You will only have one train data to train on and one test data to test the model on.
K-fold:
The data is randomly split into multiple combinations of test and train data. The only rule here is the number of combinations.
The problem with splitting the data randomly can cause a class misrepresentation - i.e., one or more of the target classes are represented more in test/train split than the others. It could lead to bias in the training of the model.

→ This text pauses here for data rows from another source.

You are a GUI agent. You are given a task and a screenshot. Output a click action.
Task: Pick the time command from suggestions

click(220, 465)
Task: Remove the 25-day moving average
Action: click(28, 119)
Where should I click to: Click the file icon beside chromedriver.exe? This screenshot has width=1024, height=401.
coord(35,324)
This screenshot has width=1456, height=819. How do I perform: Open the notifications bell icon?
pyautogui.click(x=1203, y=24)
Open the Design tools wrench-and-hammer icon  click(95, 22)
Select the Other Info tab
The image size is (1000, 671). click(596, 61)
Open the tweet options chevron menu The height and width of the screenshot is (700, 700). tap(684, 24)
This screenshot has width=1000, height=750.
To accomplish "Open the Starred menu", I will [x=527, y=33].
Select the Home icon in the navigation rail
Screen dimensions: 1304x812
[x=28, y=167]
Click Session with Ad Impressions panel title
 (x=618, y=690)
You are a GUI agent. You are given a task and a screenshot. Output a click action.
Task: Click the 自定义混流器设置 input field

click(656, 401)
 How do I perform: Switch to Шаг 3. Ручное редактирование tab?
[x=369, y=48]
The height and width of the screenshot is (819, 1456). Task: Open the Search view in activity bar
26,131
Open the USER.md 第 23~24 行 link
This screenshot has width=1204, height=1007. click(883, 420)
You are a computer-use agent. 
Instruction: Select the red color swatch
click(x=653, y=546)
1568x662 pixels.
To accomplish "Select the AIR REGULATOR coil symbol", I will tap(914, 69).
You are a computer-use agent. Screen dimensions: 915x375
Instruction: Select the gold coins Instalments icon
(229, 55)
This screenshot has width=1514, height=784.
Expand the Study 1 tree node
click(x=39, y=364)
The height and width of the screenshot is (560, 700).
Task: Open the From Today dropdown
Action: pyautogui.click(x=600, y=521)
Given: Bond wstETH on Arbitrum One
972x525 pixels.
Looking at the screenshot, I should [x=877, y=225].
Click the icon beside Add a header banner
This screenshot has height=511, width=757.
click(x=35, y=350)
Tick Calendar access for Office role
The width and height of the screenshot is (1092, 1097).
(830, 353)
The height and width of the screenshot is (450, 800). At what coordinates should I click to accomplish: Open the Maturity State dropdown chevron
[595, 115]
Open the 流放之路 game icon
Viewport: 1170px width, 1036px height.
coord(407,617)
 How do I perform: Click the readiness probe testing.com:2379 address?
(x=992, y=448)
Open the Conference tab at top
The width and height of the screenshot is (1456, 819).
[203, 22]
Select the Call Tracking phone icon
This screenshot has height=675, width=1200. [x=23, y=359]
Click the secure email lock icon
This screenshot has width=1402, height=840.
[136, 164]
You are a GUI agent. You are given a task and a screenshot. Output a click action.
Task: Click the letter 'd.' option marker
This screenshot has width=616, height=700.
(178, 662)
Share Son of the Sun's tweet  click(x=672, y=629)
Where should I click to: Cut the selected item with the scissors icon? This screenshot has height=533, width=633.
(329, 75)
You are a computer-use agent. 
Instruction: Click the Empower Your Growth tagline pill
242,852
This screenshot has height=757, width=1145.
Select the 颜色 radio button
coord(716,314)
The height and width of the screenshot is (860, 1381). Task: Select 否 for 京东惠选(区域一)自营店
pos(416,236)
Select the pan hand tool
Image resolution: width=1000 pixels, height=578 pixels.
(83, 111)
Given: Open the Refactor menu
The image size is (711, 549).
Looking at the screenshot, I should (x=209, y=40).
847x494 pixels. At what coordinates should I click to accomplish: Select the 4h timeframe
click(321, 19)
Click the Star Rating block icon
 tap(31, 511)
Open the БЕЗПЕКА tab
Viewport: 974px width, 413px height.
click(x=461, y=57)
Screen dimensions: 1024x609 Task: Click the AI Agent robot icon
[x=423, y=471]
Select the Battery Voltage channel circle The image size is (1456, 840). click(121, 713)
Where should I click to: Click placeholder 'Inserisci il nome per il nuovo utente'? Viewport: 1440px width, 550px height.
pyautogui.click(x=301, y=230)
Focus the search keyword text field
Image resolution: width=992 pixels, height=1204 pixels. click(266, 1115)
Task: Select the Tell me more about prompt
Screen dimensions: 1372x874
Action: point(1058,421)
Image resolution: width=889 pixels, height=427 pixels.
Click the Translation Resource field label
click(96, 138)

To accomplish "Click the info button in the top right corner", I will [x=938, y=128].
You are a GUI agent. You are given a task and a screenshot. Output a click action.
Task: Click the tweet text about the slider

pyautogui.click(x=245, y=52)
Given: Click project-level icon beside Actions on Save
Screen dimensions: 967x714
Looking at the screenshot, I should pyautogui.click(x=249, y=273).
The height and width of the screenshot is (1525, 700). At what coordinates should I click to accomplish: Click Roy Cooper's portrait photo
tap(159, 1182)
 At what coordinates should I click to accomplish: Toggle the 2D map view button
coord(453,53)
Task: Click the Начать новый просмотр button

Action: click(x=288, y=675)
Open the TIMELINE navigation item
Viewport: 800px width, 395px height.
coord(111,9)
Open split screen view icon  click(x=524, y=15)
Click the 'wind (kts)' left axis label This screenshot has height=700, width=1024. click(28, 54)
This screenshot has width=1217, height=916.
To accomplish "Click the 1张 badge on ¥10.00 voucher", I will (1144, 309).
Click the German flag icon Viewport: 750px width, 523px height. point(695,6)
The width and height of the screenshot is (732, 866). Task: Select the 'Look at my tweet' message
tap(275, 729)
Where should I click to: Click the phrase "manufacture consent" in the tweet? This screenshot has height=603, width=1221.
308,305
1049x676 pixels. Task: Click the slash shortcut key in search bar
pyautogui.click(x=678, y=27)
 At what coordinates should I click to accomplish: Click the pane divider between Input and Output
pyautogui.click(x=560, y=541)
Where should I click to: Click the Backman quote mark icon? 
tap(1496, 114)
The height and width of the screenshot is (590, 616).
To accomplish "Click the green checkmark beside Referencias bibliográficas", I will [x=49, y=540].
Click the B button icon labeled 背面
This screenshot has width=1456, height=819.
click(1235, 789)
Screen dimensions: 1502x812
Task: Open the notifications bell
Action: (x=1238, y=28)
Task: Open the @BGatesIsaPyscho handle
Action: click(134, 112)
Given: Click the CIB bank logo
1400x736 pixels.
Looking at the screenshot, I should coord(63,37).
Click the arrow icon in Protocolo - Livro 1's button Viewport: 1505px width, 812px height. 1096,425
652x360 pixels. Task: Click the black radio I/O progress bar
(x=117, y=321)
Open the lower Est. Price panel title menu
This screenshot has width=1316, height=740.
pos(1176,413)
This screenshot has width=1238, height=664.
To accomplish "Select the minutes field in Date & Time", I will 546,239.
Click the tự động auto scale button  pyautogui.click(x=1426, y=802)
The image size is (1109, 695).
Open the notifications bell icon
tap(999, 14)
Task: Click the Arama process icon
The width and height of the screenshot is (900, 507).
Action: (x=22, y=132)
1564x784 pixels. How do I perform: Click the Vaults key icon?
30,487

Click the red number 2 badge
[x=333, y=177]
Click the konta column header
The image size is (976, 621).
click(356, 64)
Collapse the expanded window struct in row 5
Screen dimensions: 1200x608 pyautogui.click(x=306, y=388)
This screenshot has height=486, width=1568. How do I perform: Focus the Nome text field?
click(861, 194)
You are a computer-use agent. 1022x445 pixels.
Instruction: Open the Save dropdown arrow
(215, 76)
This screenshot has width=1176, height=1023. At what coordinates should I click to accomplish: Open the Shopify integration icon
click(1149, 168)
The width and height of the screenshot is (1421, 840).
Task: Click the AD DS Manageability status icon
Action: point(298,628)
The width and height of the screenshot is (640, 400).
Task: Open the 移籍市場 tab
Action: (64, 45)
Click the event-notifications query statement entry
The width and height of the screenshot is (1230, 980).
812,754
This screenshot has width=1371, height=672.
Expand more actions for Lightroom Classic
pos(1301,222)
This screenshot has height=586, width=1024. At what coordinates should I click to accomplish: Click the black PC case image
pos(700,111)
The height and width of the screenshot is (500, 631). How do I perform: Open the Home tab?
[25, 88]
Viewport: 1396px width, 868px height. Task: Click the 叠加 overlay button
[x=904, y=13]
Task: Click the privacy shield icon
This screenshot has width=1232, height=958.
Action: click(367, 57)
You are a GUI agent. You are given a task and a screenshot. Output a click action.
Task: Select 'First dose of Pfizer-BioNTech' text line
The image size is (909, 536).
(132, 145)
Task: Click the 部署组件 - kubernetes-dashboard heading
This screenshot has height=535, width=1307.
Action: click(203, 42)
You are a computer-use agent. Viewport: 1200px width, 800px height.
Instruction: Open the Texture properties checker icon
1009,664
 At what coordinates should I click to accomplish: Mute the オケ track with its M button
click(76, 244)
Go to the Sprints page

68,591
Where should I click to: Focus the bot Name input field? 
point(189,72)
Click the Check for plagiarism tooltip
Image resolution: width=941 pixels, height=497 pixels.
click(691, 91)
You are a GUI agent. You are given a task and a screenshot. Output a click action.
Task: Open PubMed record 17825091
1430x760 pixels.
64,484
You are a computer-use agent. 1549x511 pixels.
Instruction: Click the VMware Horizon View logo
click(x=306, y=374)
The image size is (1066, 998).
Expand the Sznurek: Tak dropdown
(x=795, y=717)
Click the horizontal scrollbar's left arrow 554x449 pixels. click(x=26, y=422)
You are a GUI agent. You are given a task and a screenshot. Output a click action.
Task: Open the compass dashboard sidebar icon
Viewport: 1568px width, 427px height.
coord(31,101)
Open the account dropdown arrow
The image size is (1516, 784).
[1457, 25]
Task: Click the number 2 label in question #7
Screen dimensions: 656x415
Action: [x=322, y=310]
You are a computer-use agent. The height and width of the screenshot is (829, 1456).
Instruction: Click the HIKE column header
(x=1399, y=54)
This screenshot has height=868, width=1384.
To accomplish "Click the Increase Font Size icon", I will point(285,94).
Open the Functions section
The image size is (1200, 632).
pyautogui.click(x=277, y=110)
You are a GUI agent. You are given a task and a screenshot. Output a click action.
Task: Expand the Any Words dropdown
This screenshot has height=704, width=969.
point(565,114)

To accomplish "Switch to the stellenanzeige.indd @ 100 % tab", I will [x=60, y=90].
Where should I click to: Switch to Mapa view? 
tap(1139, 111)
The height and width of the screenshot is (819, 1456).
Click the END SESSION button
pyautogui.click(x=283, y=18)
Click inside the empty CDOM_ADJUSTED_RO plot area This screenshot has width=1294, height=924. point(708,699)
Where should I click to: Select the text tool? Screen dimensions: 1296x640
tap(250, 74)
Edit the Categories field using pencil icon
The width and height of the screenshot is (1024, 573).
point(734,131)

To prevent this, the test & train splits must have the the same proportions of the target classes. This can be achieved by using StratifiedKFold.
Link: https://scikit-learn.org/stable/modules/generated/sklearn.model_selection.StratifiedKFold.html#:~:text=Stratified%20K-Folds%20cross-validator%20Provides%20train%2Ftest%20indices%20to%20split,preserving%20the%20percentage%20of%20samples%20for%20each%20class.
If you like watching videos (watch from ~4.30): https://youtu.be/gJo0uNL-5Qw
Side note: If you are trying to get better training using kfold, then combining StratifiedKFold with GridSearchCV could help.